Source: https://www.yalelawjournal.org/news/edny-cites-volume-120-article
Timestamp: 2019-04-19 10:53:00+00:00

Document:
Phillips v. City of New York, 2017 WL 6619152 (E.D.N.Y. Dec. 27, 2017) addressed a claim of employment discrimination brought by Lyndelle T. Phillips, a former Assistant Commissioner for Equal Employment Opportunity (EEO) at the Fire Department of New York (FDNY). The plaintiff alleged she was demoted and then fired on account of her race and her decision to speak with an independent EEO consultant retained by the City about the FDNY’s racially hostile atmosphere.
The City of New York filed motions for summary judgment against both Ms. Phillips’ 42 U.S.C. § 1983 and § 1981 claims. The court granted the motion for summary judgment on statute of limitations grounds with respect to the § 1983 claim, but allowed the § 1981 claim to proceed on the basis that it fell within the federal four-year statute of limitations.
In evaluating plaintiff’s § 1981 claim, the court focused on whether Phillips had shown circumstances that gave rise to an inference of discrimination. To support her claims, Ms. Phillips pointed to differential treatment of comparable employees of a different race. The court noted that the comparators to which plaintiff pointed were factually dissimilar, but district court Judge Jack B. Weinstein relied on Suzanne B. Goldberg’s article Discrimination by Comparison, 120 Yale L.J. 728 (2011), to emphasize that it is often difficult for a person in a senior management position to prove discrimination by using comparators. Goldberg’s article, in fact, discusses the problems the comparator approach presents to successful discrimination claims, and in particular, the difficulties the requirement imposes on “uniquely situated employees.” She argues for changes in discrimination law that acknowledge the complexity of the modern workplace and evolving theories of intersectionality and structural discrimination.

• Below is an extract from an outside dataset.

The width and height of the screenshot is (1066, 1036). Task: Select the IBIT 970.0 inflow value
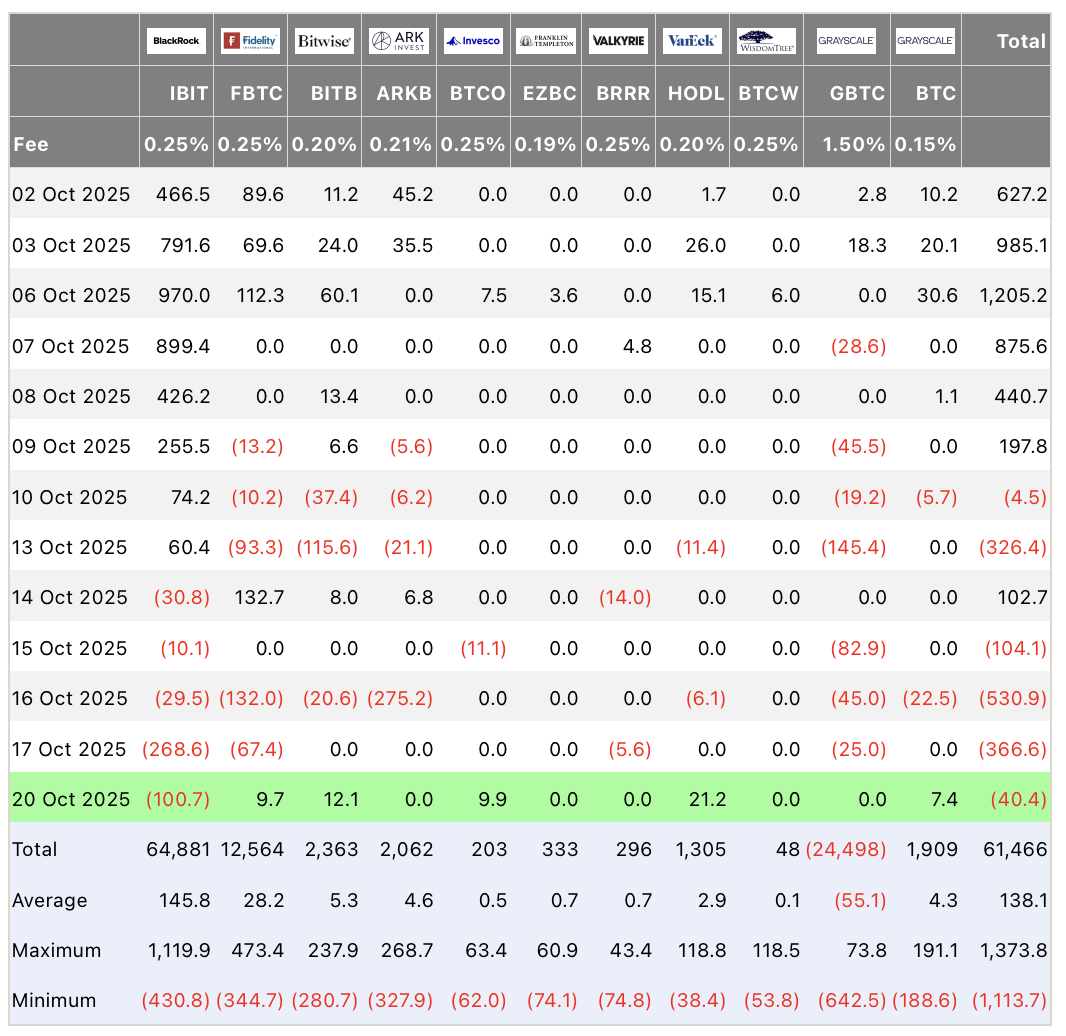tap(183, 295)
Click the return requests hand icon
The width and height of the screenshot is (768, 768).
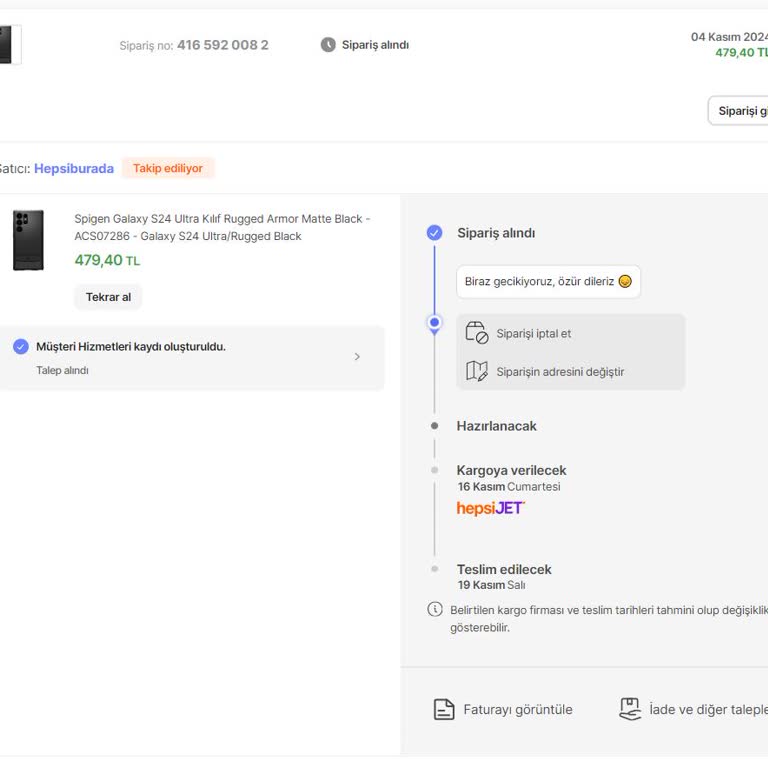click(630, 709)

In keeping with Goldberg’s analysis, the court noted that managers often do not receive formal evaluations and are often the only person within an organization to hold their exact job title. In deciding that a jury could find the plaintiff a credible witness with a legitimate claim of discrimination, Judge Weinstein highlighted that Phillips was dismissed only three days after she revealed to a City consultant that race discrimination in the FDNY was broader than revealed in previous litigation. This fact, coupled with previous findings that the FDNY had an atmosphere of racial tension and animus, raised a genuine issue of triable fact as to whether defendants discriminated against plaintiff on account of her race, even if plaintiff was unable to demonstrate differential treatment of comparable employees of a different race.